The afternoon incident was caught on video, and a transcription (provided by the owner, Charmaine Low) of the incident basically said: “Do you know that this is a public food court? Not everybody support LGBT!!?? How can you put this flag?? You are the kind of people who is destroying Singapore! Go to hell!”

The matter is now in the hands of the Singapore Police Force. An Instagram post from SMOL stated that the intention of showing the CCTV footage was not to dox or track the perpetrator down, but to highlight the everyday reality that the LGBTQ community in Singapore experience.

While PM Lee said back in November that gay and lesbian people are ‘valued members of society’, it’s clear that more work needs to be done to promote understanding and tolerance for this community. However, since the incident, many people have come forward in support of SMOL.

Malaysia decrees tougher punishment for LGBTQ folks

The Malaysian government announced the possibility of heavier punishments for the LGBTQ community. Officials say that said the current sentence – a three year imprisonment, a fine of RM5,000 and six strokes of the cane – was seen as not giving much effect on the group of people.

Apparently, stern action is currently taken against those who do not dress as required of their gender, and all state religious agencies and enforcers have been instructed to take action against those (LGBTQ) who do not behave accordingly.

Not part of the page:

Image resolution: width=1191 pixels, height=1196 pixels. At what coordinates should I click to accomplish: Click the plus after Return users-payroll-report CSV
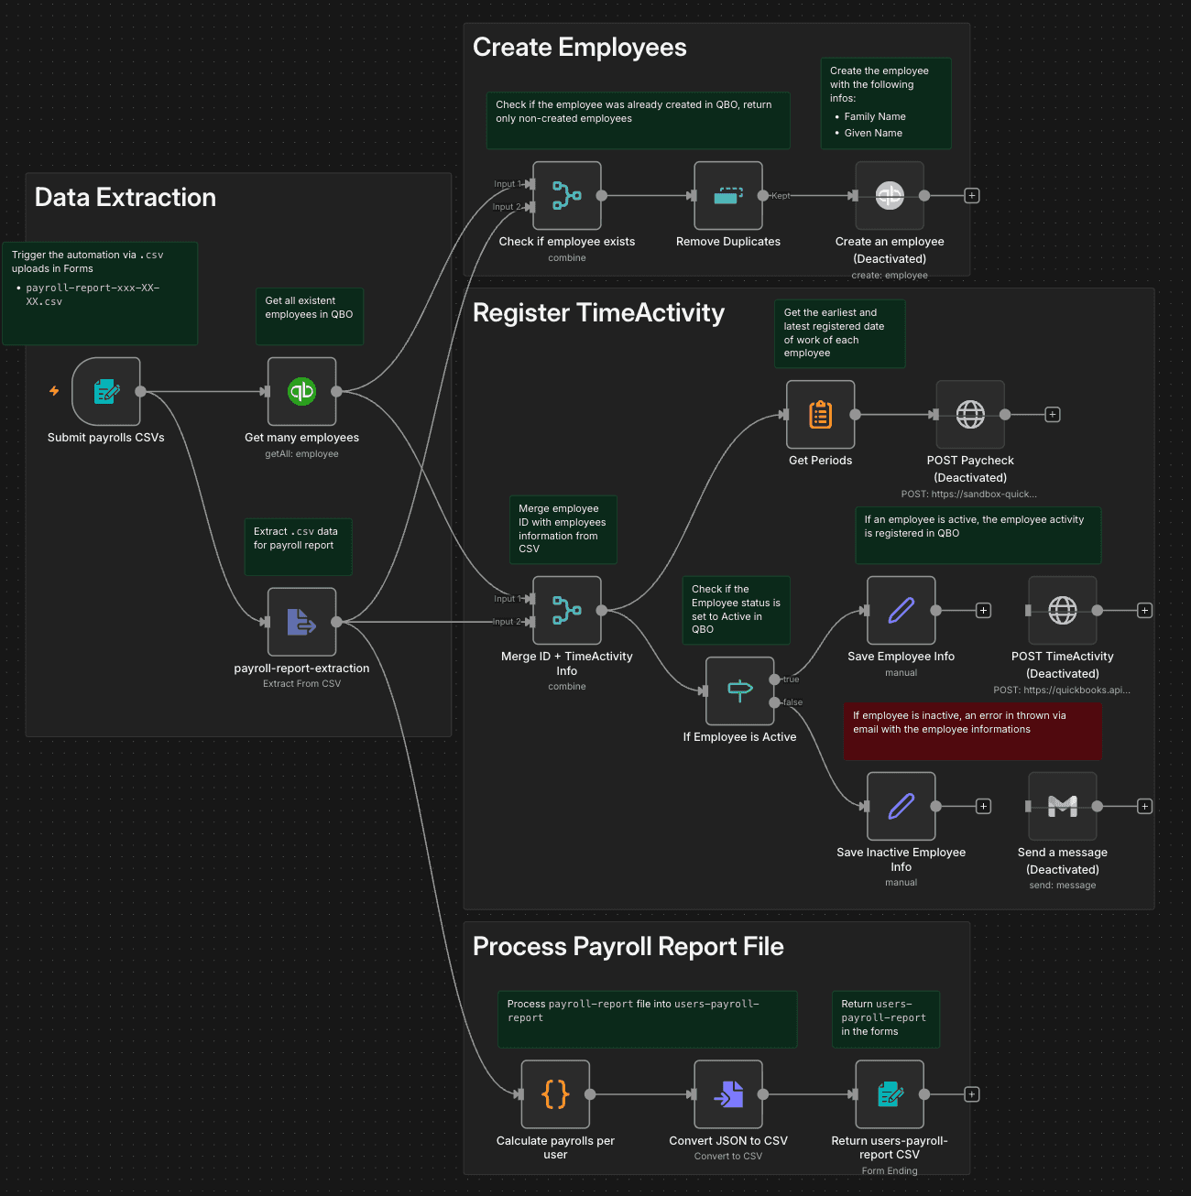(x=971, y=1094)
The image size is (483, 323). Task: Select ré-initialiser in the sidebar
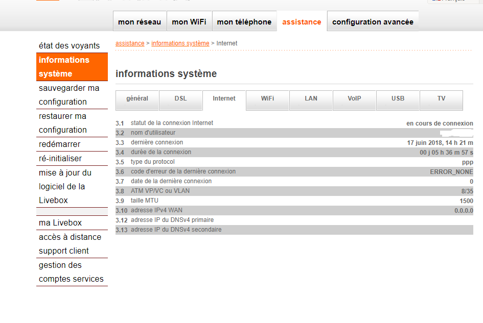click(60, 159)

The official also urged the public to come forward and report any information on unhealthy activities carried out by an LGBTQ group.

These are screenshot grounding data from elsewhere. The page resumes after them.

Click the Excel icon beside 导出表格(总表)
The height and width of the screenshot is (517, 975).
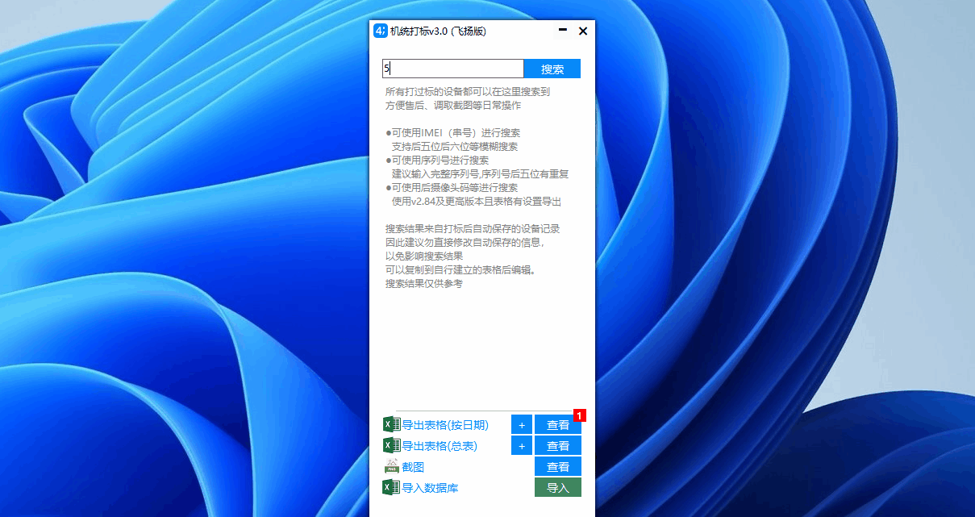[391, 445]
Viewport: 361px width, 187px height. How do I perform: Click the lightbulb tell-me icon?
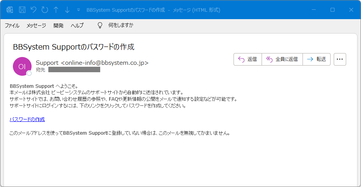click(100, 25)
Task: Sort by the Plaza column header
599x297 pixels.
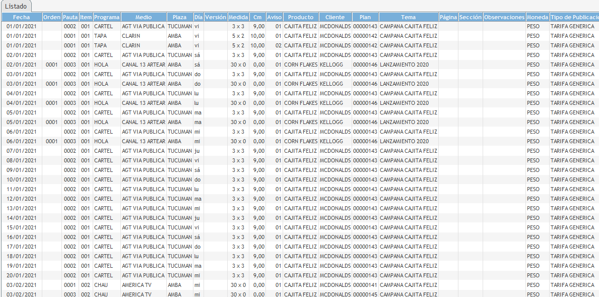Action: pyautogui.click(x=179, y=17)
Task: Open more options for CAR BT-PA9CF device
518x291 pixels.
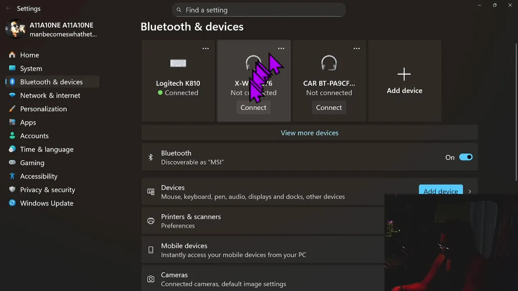Action: 357,49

MOE and the case of a transgender student

Just over the weekend, a transgender student’s story went viral after she accused MOE of attempting to stop her from receiving hormonal therapy (HRT). The ministry denied such reports.

According to Ashlee, despite having parental consent to medically transition, Ashlee and her father were informed by school administrators that should she choose to receive HRT, it would have to be at a reduced dosage. They told Ashlee that she would be expelled if physical changes from the hormones made her no longer able to fit into the boys’ uniform.

On 5 Nov 2020, Ashlee was pulled out of class and reprimanded for her hair length. On 11 Jan 2021, Ashlee turned up at school only to be thrown out of the compound because her hair length did not comply with the boy’s dress code.

Ashlee had to choose between receiving an education and receiving medically necessary treatment. You can read about her account here.

With all this negativity towards the LGBTQ community, at least there was a bright side this week… in Japan:

Adachi ward first in Tokyo to recognise LGBT partnerships

Adachi will become the first ward in Tokyo to not only recognise LGBT partnerships, but also recognise the children of LGBT couples as family. The change is the result of a proposal by Adachi native Nakamura Satoko, head of Kodomappu, a group that works to support LGBT couples who want to be parents.

Adachi plans to make a full proposal in February and have it implemented by next year. However, Adachi isn’t the first locale in Japan to do this; that honour goes to the city of Akashi in Hyogo Prefecture which enacted their policies in early January this year.